| Data for this task |
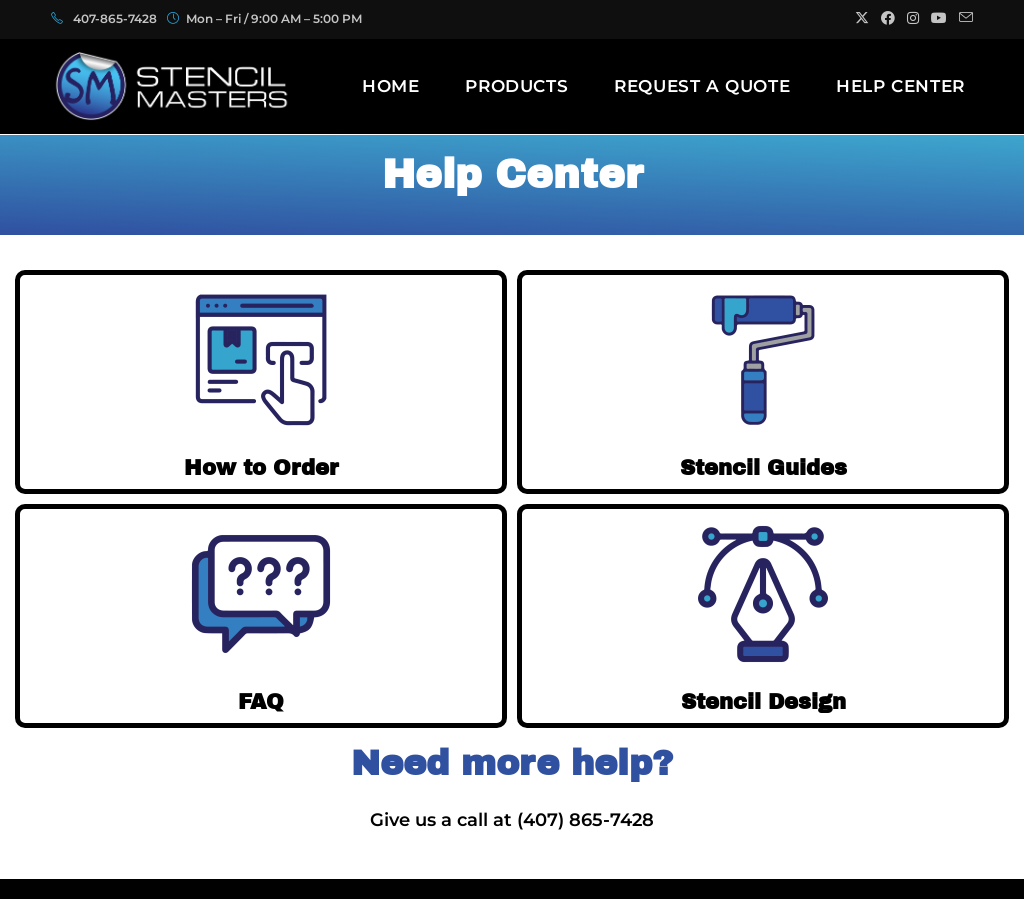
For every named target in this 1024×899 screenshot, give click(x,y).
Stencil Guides (763, 467)
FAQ (261, 701)
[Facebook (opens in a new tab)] (888, 19)
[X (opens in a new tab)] (862, 19)
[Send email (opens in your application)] (963, 19)
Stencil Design (763, 701)
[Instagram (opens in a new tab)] (913, 19)
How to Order (261, 467)
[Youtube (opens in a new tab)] (939, 19)
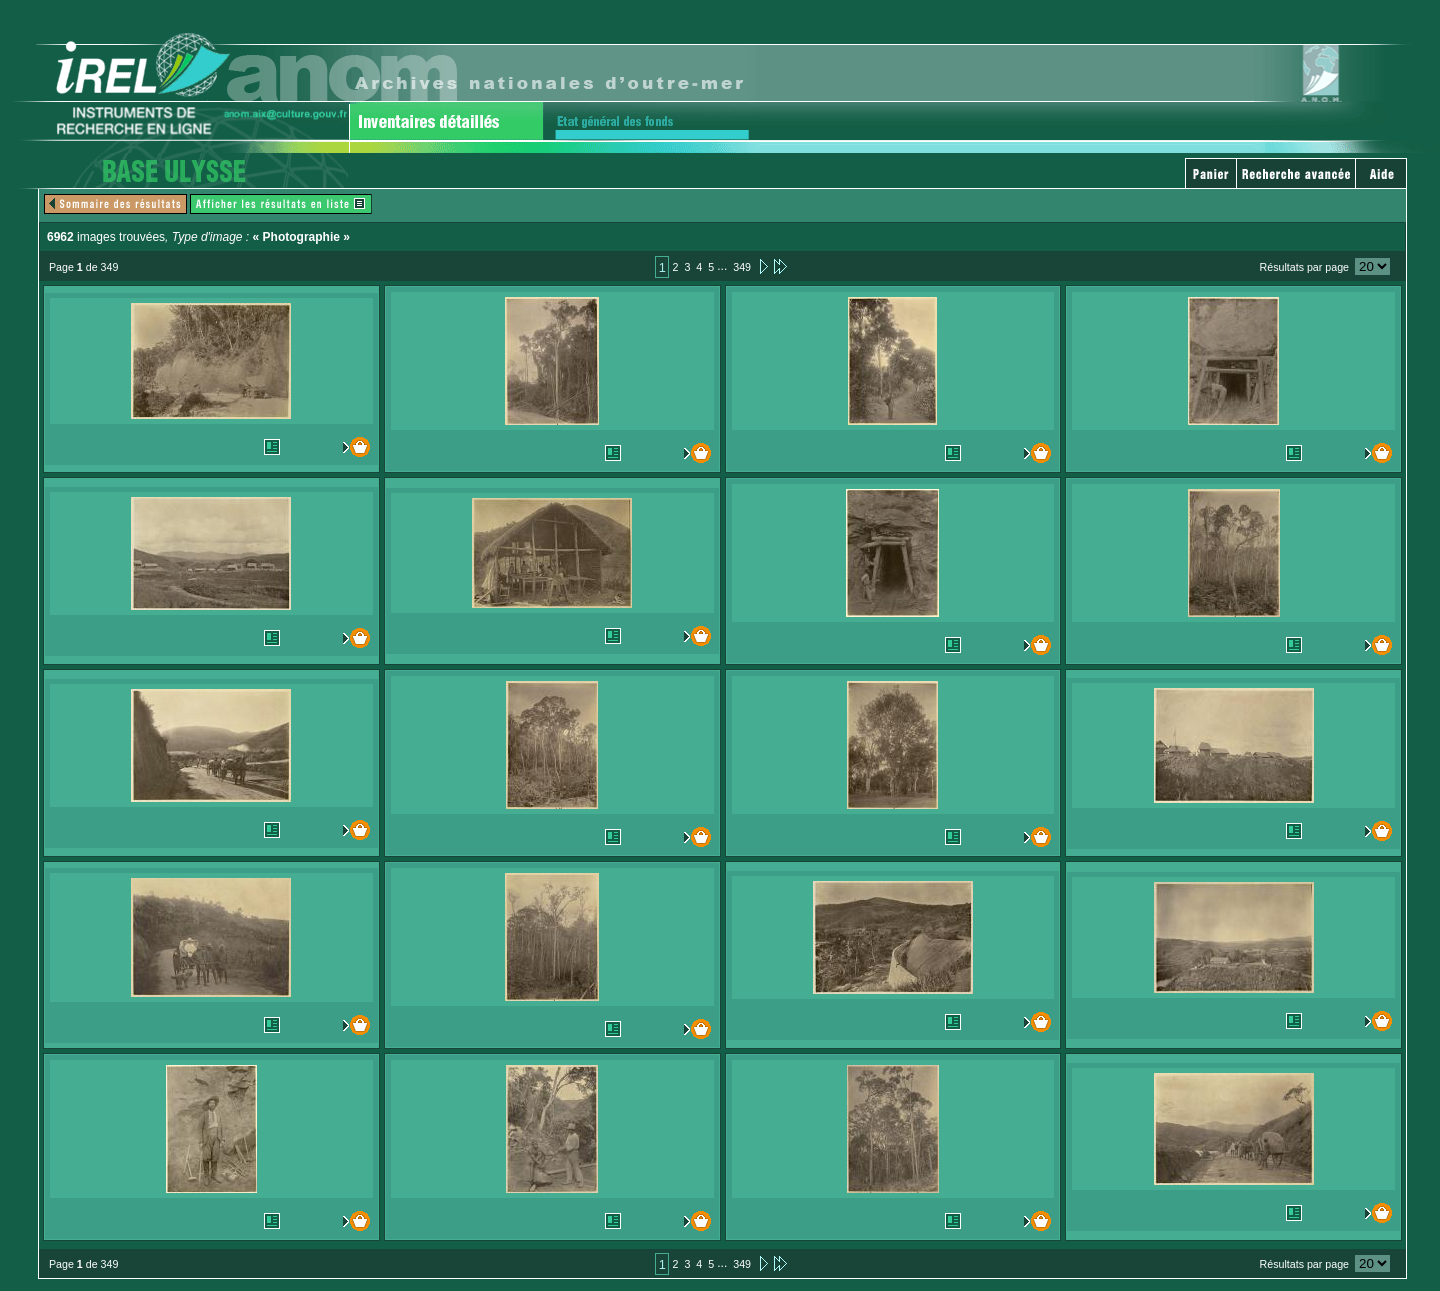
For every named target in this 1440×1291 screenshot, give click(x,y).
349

| Task objective |
Rewrite the lines above, changing every "opens in a new tab" to "opens in a new window" and leaving everything else the same. Omit the pictures from your answer.

| Worked answer |
For every named target in this 1024×899 screenshot, give click(x,y).
Stencil Guides (763, 467)
FAQ (261, 701)
[Facebook (opens in a new window)] (888, 19)
[X (opens in a new window)] (862, 19)
[Send email (opens in your application)] (963, 19)
Stencil Design (763, 701)
[Instagram (opens in a new window)] (913, 19)
How to Order (261, 467)
[Youtube (opens in a new window)] (939, 19)
For every named target in this 1440×1291 screenshot, give click(x,y).
349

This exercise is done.